Flight systems are designed to recognize hypoxia hazardous situations and alert pilots to the potential danger to counter this subtle threat. Additionally, military air forces require hypoxia training either through altitude exposure in low-pressure chambers or via normal pressure/reduced oxygen gas exposures. The FAA does not require hypoxia training in commercial aviation but it is highly encouraged, and many companies educate their aircrew through one of the hypoxia training systems mentioned above.

Sudden loss of pressure is not a subtle event when there is a significant pressure difference between the inside and the outside of an aircraft.
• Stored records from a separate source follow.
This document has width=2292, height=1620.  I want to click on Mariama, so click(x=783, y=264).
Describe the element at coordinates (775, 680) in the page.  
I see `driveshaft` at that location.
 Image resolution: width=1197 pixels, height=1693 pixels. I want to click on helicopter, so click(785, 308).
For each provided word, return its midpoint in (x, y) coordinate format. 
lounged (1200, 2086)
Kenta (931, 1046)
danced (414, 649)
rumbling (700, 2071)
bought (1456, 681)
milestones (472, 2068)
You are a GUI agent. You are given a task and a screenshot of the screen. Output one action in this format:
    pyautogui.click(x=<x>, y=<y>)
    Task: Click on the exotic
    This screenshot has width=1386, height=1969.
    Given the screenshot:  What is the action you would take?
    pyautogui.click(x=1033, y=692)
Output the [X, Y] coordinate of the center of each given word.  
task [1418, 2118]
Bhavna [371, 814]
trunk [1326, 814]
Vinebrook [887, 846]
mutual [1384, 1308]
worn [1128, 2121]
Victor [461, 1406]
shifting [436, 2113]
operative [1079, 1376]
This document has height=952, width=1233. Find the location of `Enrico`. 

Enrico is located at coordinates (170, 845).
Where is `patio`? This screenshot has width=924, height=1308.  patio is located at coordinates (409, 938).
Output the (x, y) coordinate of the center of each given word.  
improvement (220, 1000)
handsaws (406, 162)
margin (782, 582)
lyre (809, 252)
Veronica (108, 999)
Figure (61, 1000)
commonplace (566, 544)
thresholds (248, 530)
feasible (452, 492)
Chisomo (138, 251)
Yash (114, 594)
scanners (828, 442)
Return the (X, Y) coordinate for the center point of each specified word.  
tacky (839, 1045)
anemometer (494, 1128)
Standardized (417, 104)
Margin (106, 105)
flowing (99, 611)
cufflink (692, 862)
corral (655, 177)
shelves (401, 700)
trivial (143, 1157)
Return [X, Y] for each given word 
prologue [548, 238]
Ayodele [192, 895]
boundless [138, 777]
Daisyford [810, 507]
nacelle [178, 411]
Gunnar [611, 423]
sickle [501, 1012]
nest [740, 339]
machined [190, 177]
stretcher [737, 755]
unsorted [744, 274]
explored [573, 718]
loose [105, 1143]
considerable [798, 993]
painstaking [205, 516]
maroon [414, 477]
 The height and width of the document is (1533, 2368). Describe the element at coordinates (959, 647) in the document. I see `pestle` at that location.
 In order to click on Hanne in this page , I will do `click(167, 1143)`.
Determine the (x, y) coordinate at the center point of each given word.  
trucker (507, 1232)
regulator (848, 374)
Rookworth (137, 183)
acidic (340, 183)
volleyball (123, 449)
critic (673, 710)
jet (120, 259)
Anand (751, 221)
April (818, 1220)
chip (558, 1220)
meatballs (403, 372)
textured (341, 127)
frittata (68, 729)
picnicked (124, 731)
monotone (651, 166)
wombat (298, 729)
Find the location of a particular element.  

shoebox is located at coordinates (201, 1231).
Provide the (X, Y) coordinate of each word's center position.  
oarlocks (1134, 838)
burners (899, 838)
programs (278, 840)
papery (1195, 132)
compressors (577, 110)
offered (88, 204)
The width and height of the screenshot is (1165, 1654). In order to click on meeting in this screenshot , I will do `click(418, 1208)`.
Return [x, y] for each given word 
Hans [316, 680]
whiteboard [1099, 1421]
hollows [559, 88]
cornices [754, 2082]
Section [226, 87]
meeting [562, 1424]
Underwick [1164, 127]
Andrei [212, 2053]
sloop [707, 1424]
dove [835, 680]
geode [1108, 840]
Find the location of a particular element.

Pilots are required to have "quick-don" masks readily available while piloting for these situations. While this is a dangerous situation overall, it does not pose the subtle threat of a slow loss of pressure.

Clinical Significance

The treatment for hypoxia is oxygen. For the loss of cabin pressure at high altitude, return to below 3048 meters (10,000 feet) as fast as safely possible. In large, multiplace aircraft, aircrew are to wear masks and breath 100% oxygen. Symptoms will resolve almost immediately. Passengers in passenger planes should put on the deployed yellow masks when there is a loss of cabin pressure. In small military tactical aircraft, aircrews wear masks all the time, and when the need arises, they switch to 100% oxygen. These small aircraft also will descend to 10,000 feet or less if the situation allows.

Mountain climbers also risk altitude related illness. High altitude sickness is a term used to describe pathologic conditions that occur that occurs when unacclimated individuals are exposed rapidly to elevations above 1500 meters (5000 feet). "Rapid" means a change that happens within a few hours. Change that takes days will allow one to acclimate to the new altitude and prevents high-altitude illnesses. Illnesses associated with altitude exposure include acute mountain sickness (AMS), high-altitude cerebral edema (HACE), and high-altitude pulmonary edema (HAPE). Definitive treatment of these conditions is moving to a lower altitude, but this may not be necessary in mild AMS or HAPE cases. AMS may be treated with rest, hydration, NSAIDs, and not moving any higher until symptoms have resolved. AMS is considered an early form of HACE. If AMS worsens or if one suspects HACE then an immediate descent of 762 to 914.4 meters (2500 to 3000 feet) or more is extremely important to avoid severe consequences. HACE and HAPE have caused death and should be treated as soon as the condition is suspected. Additionally, there are portable, single-place altitude chambers available and utilized by professional organizations. Pharmacologic therapy of HACE and HAPE differs and is beyond the scope of this article.